Screenshot grounding data
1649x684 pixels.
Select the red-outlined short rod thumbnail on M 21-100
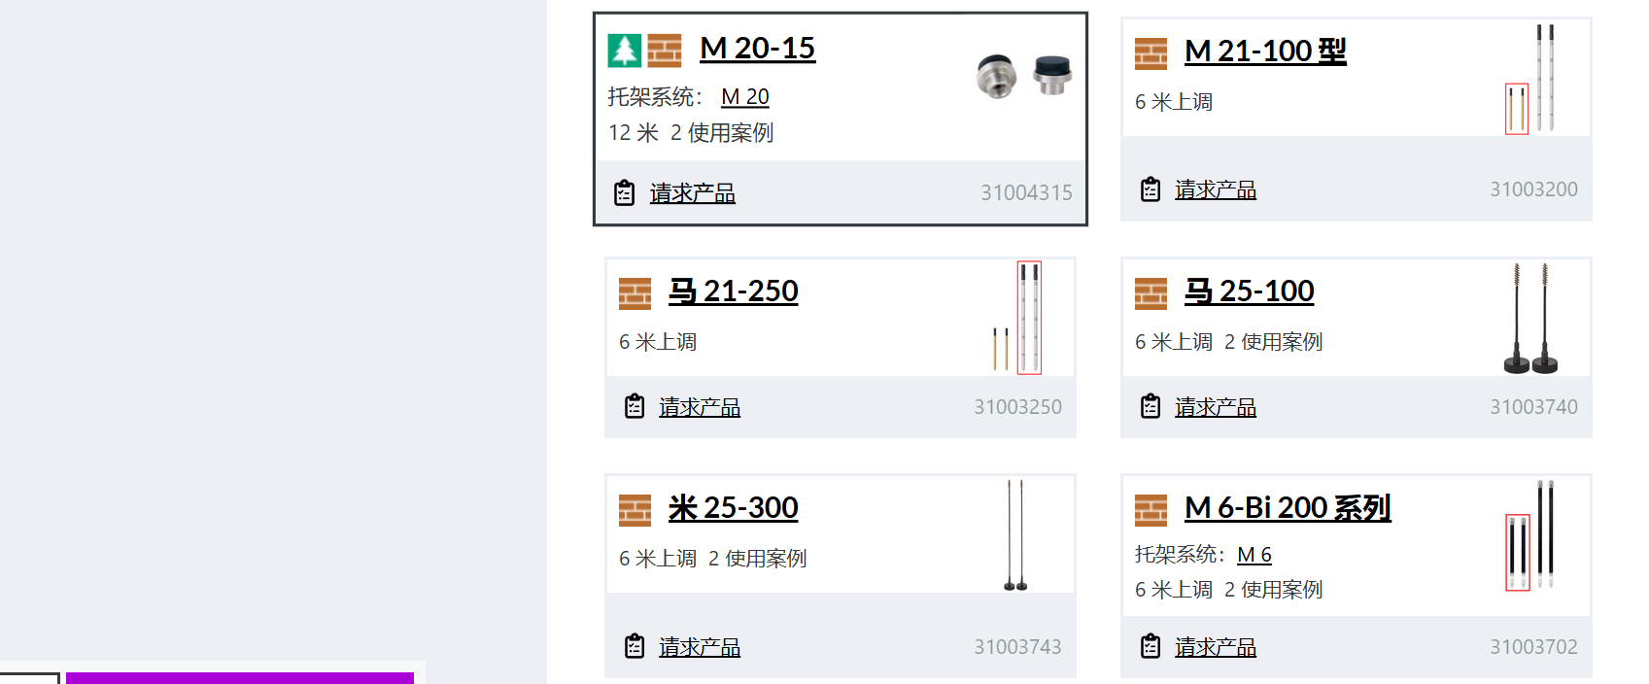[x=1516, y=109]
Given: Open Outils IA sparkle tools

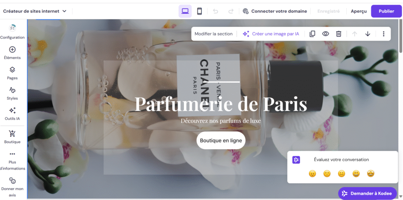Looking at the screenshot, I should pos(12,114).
--
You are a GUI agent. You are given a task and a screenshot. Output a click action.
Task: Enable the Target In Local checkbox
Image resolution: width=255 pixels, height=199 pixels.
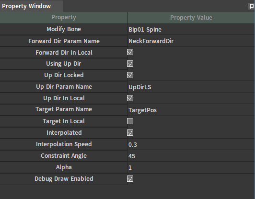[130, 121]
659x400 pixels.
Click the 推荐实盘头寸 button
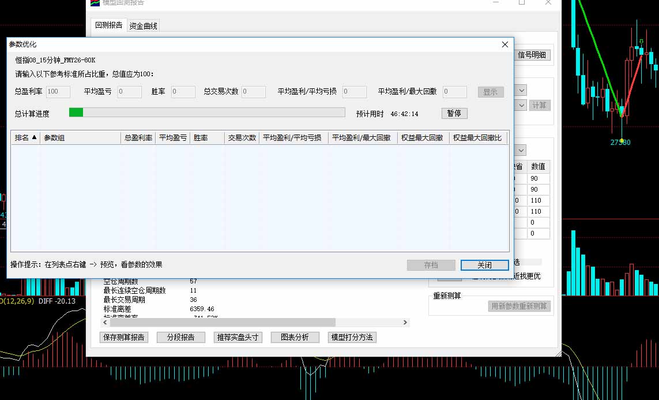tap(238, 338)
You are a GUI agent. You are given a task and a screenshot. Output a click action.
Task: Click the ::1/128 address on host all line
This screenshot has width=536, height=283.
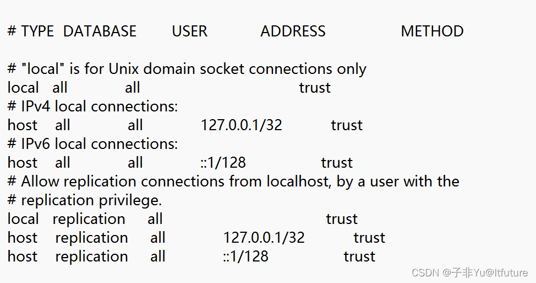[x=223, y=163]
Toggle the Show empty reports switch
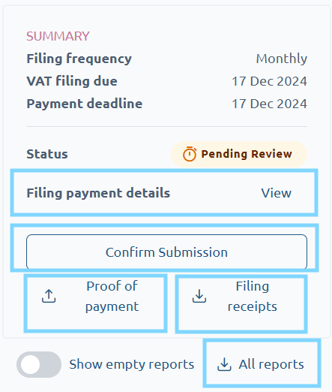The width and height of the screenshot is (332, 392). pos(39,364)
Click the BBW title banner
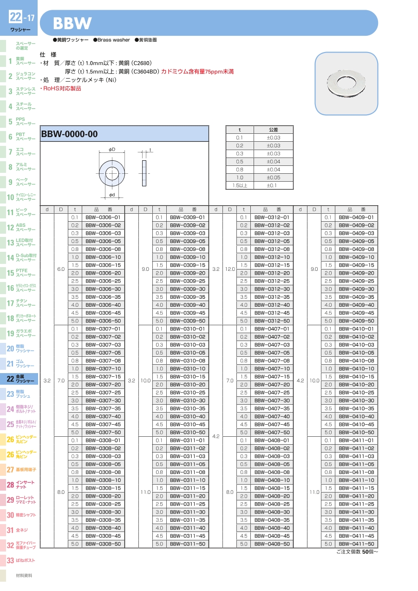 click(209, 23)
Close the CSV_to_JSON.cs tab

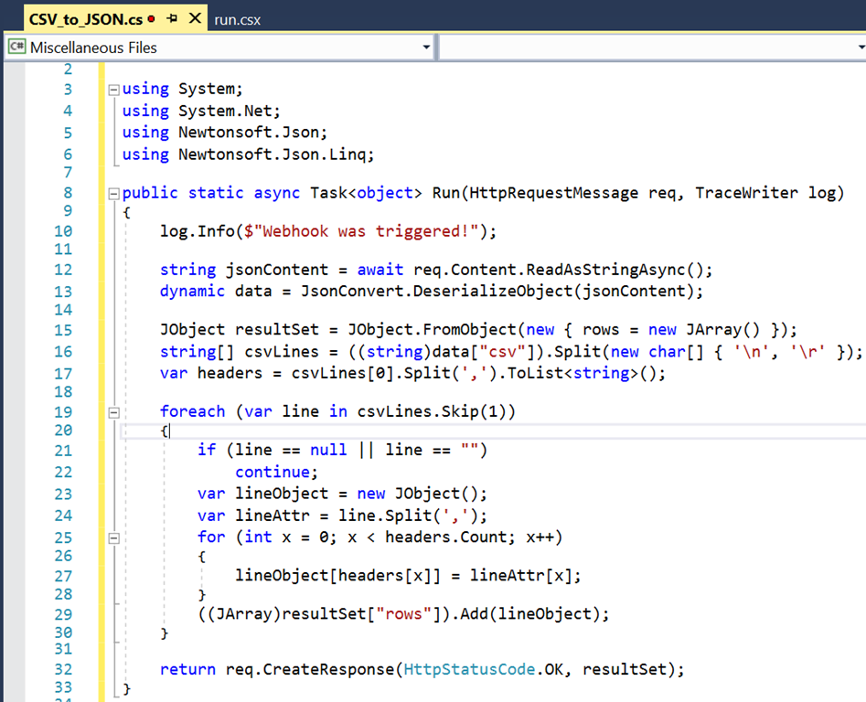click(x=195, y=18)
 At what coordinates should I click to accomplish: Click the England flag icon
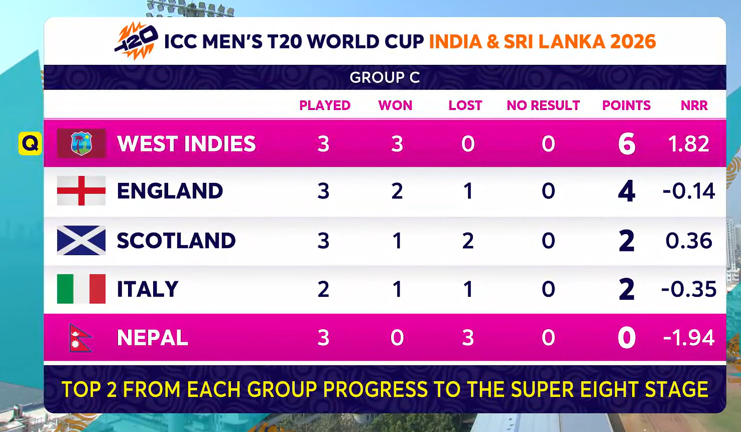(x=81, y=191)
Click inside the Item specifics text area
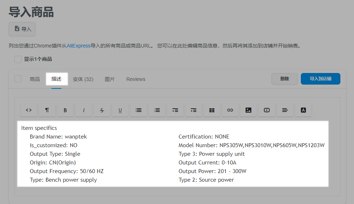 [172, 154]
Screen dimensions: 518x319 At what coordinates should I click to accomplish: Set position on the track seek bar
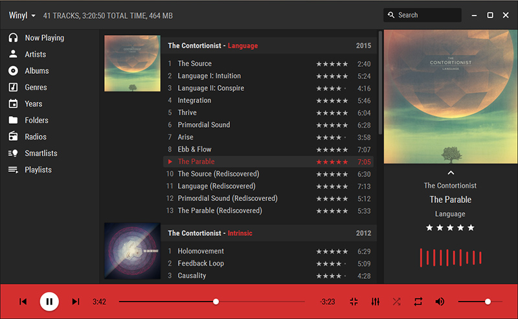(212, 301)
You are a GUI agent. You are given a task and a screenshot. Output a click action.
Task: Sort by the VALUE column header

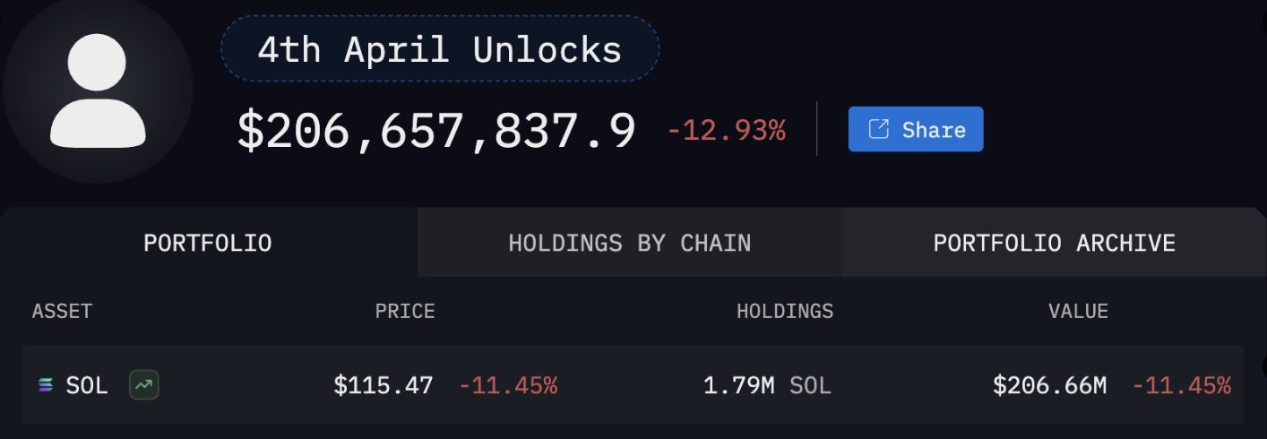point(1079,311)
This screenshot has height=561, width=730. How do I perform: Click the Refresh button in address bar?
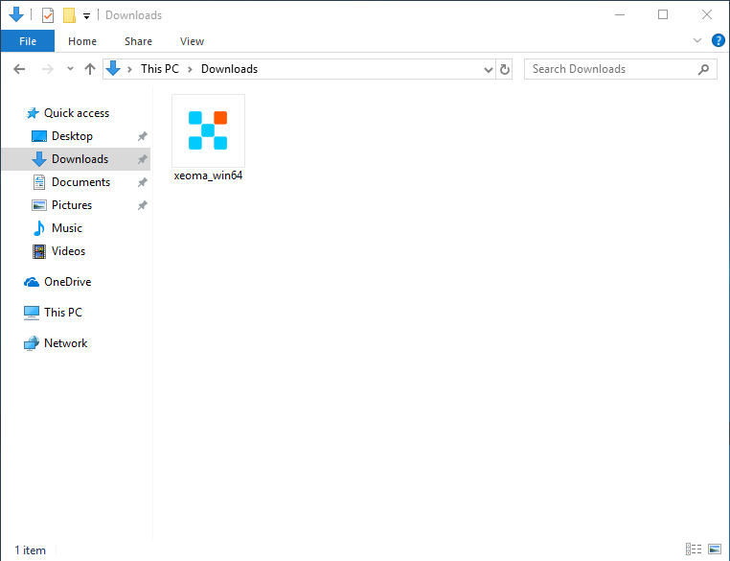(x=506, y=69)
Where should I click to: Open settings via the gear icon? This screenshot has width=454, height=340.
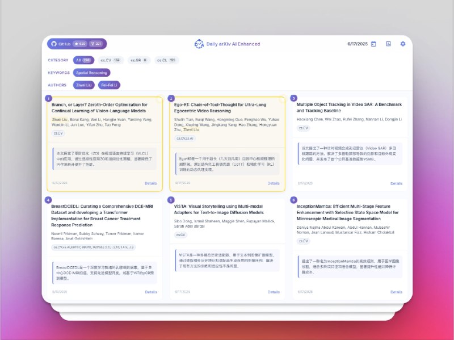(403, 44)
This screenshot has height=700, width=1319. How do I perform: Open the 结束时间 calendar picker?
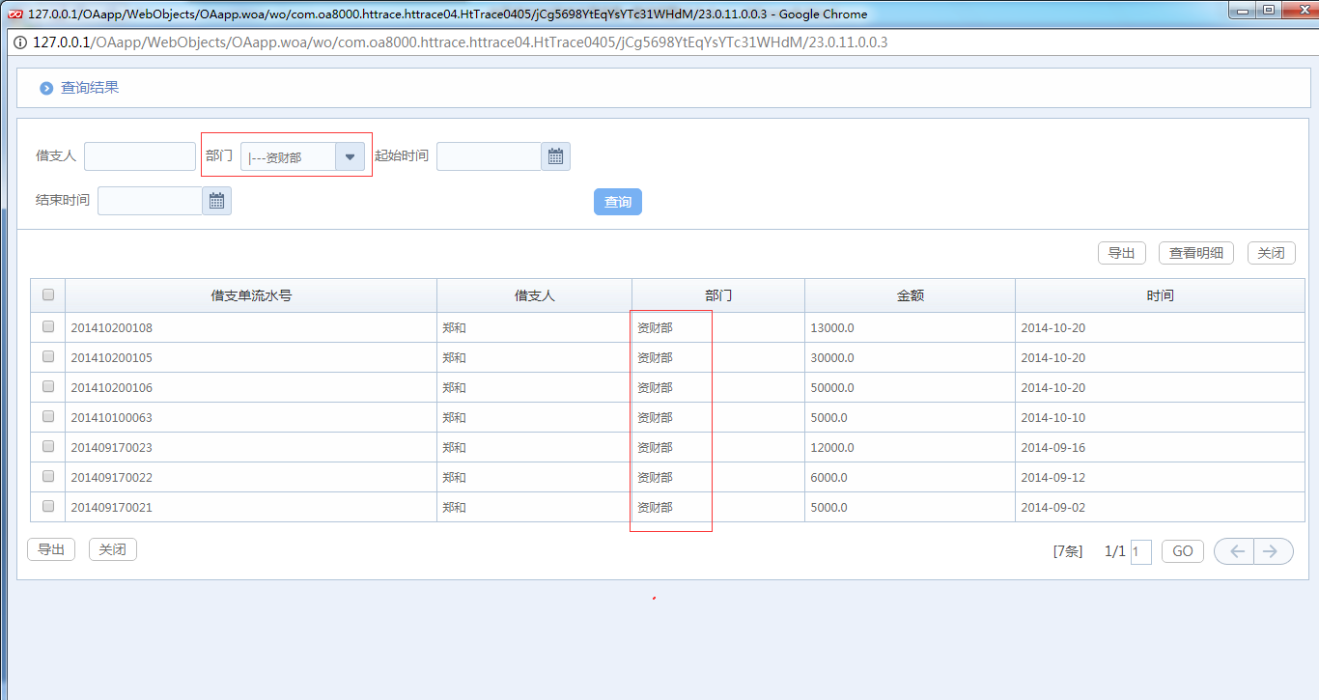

### Exercise instructions:
An exact copy is needed of the stretch above that opens with the line containing "Image resolution: width=255" and closes with the line containing "This screenshot has height=700, width=1319."; the pictures are not part of it.

### Written solution:
Image resolution: width=255 pixels, height=199 pixels.
[130, 121]
659x400 pixels.
Click the 推荐实盘头寸 button
tap(238, 338)
You are a GUI agent. You are given a task and a screenshot. Output a click action.
Task: Click the ::1/128 address on host all line
This screenshot has width=536, height=283.
[x=223, y=163]
Toggle the Show empty reports switch
The width and height of the screenshot is (332, 392). pos(39,364)
Click the BBW title banner
 click(209, 23)
Close the CSV_to_JSON.cs tab

click(x=195, y=18)
 At what coordinates should I click to accomplish: Click the England flag icon
(x=81, y=191)
Click inside the Item specifics text area
 [172, 154]
Screen dimensions: 518x319 At what coordinates should I click to accomplish: Set position on the track seek bar
(212, 301)
You are a GUI agent. You are given a task and a screenshot. Output a click action.
Task: Sort by the VALUE column header

point(1079,311)
This screenshot has height=561, width=730. How do I perform: Click the Refresh button in address bar?
(x=506, y=69)
Where should I click to: Open settings via the gear icon? This screenshot has width=454, height=340.
(403, 44)
This screenshot has height=700, width=1319. How do I perform: Open the 结束时间 calendar picker?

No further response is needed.